— Start of Dataset records —

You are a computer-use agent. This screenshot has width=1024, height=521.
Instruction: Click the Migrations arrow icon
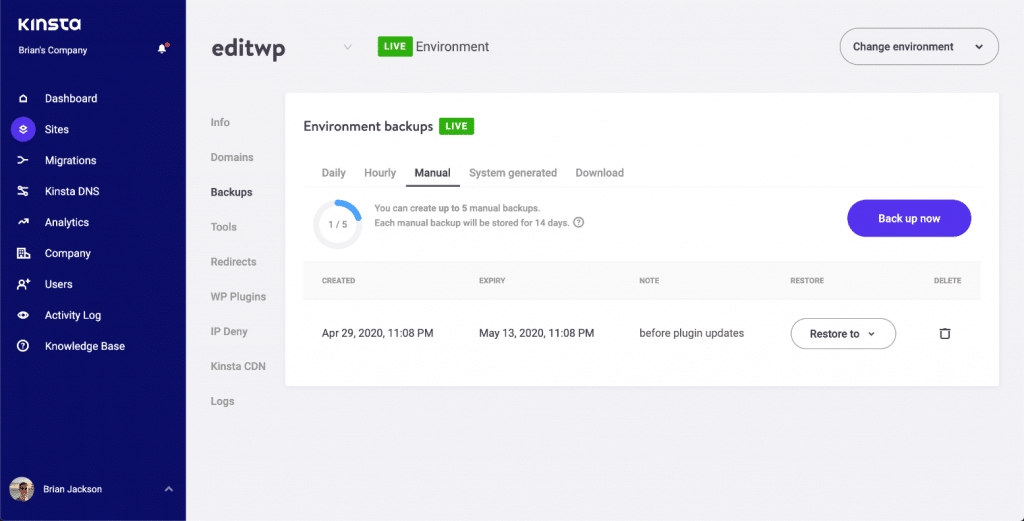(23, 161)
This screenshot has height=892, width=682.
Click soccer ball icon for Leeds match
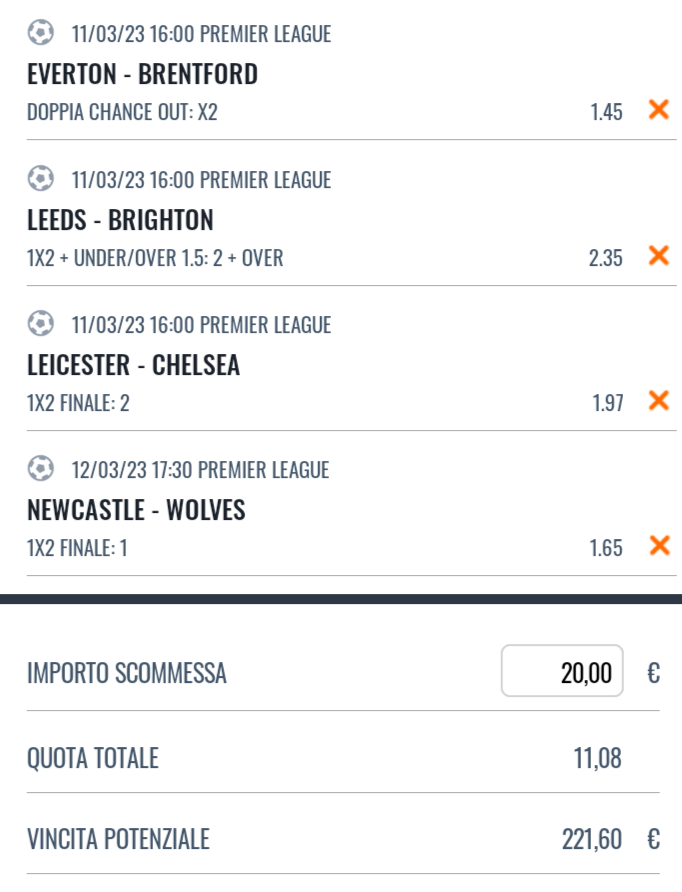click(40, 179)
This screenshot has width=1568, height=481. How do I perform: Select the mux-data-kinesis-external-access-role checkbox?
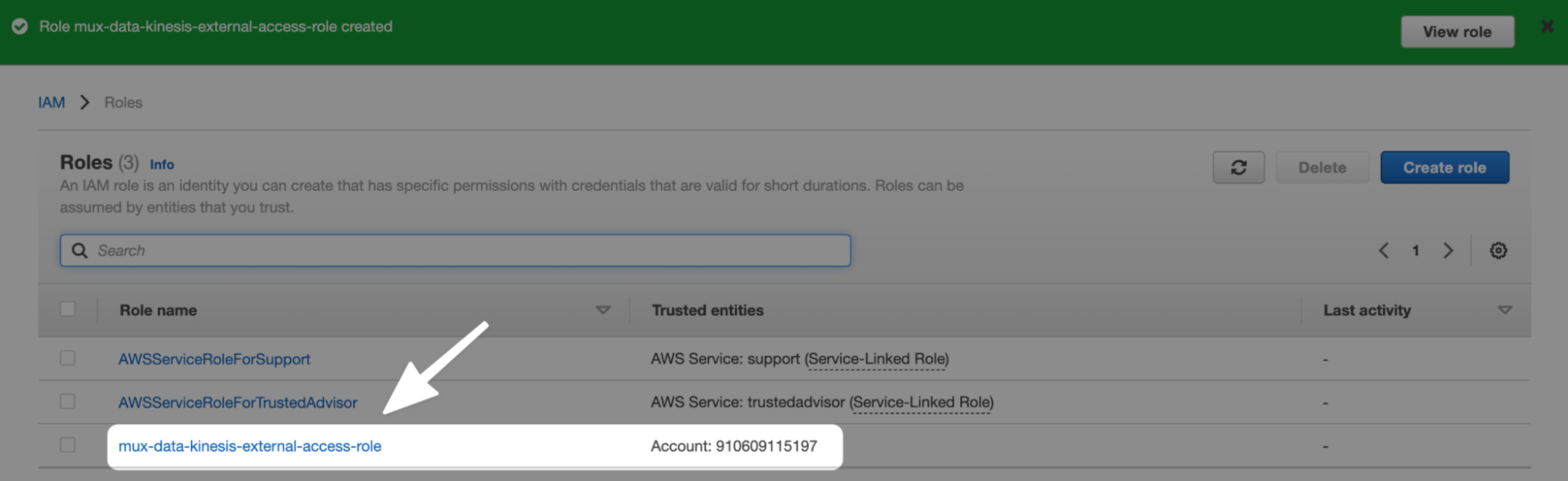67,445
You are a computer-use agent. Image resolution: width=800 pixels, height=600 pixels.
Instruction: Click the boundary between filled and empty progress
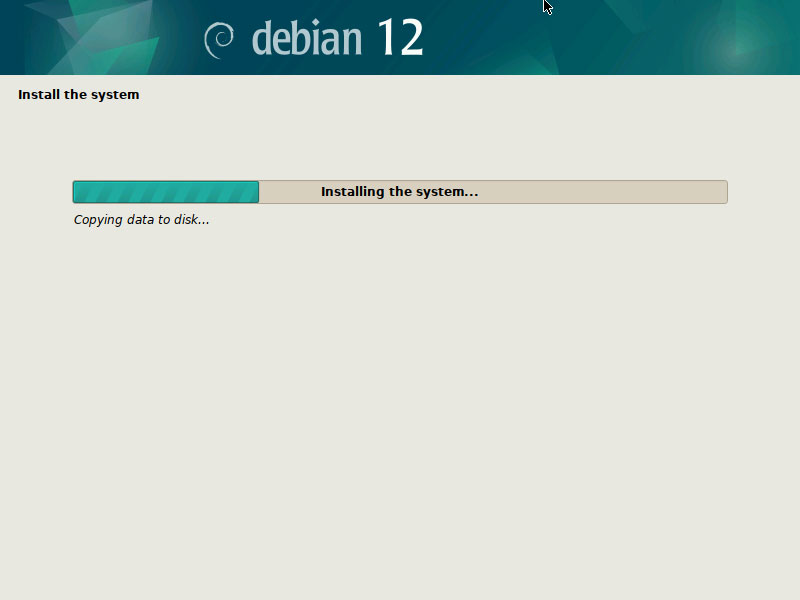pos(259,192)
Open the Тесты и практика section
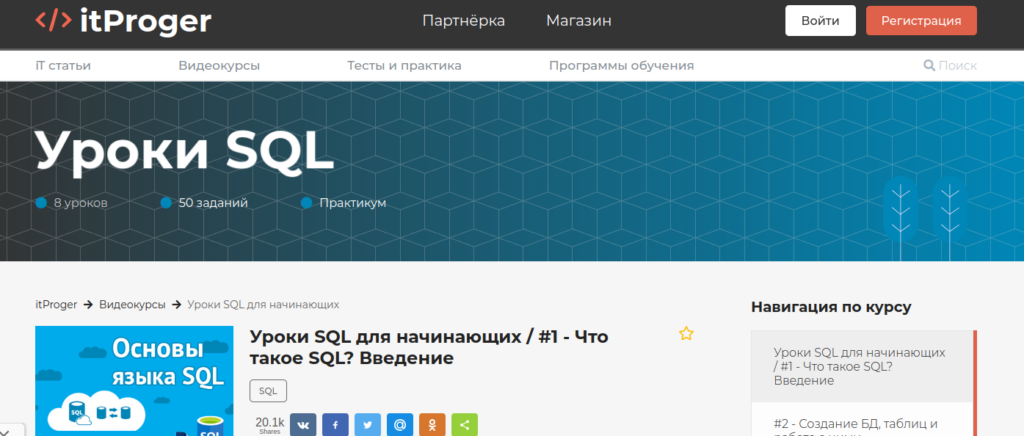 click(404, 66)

— End of Dataset records —
— Start of Dataset records —

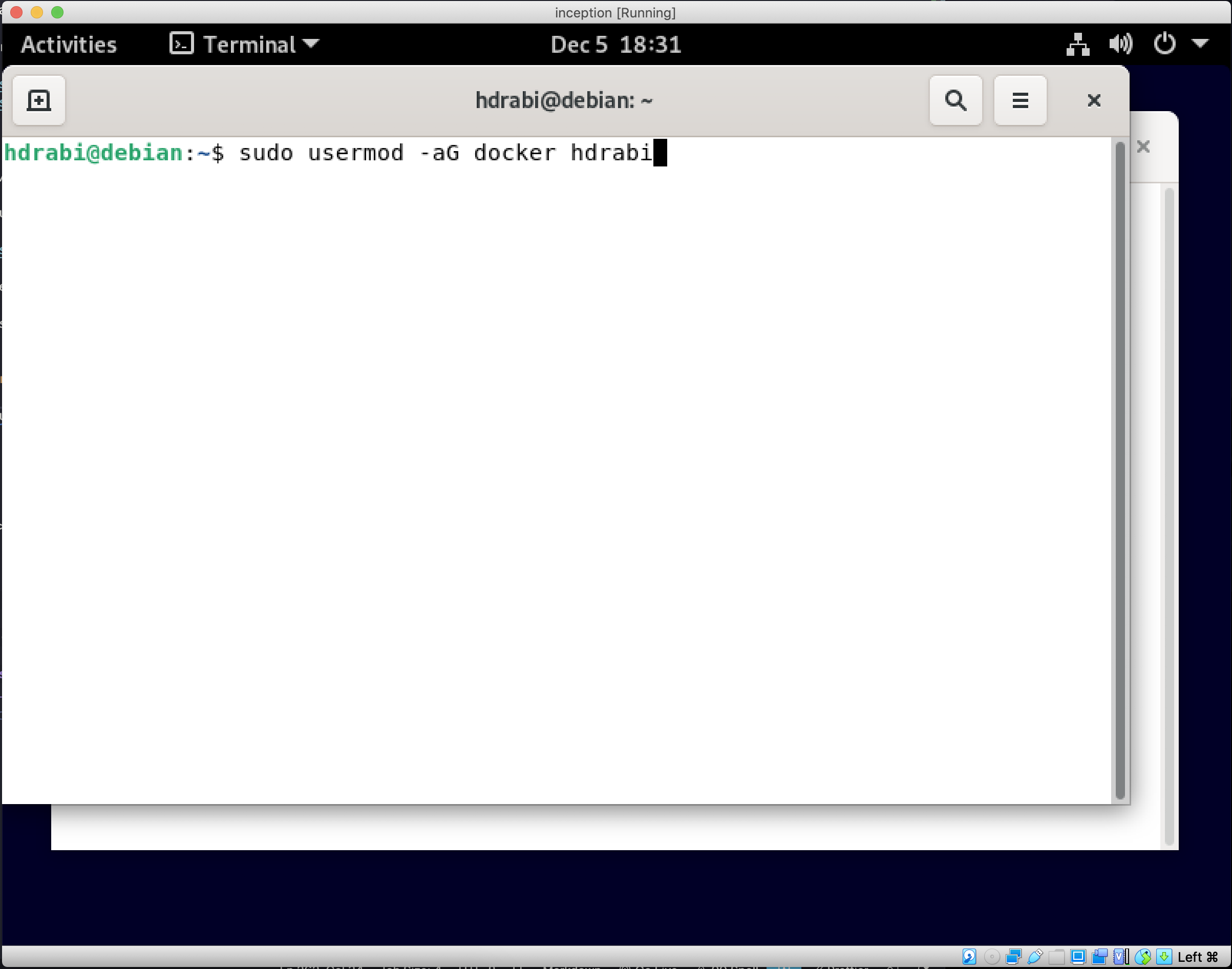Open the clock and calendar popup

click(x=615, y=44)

— End of Dataset records —

▶ _Exercise brief_
Please rewrite the material starting at the line that contains "This screenshot has width=1568, height=481." and ending at the line that contains "click(404, 66)", keeping every line and shifting each coordinate in the answers by -145. Reproduce only those lines, and leave the pictures out.

▶ _Task response_
This screenshot has width=1568, height=481. How do I perform: Select the mux-data-kinesis-external-access-role checkbox?
-78,300
You are a computer-use agent. Image resolution: width=800 pixels, height=600 pixels.
Instruction: Click the boundary between filled and empty progress
pos(114,47)
Open the Тесты и практика section
 click(259, -79)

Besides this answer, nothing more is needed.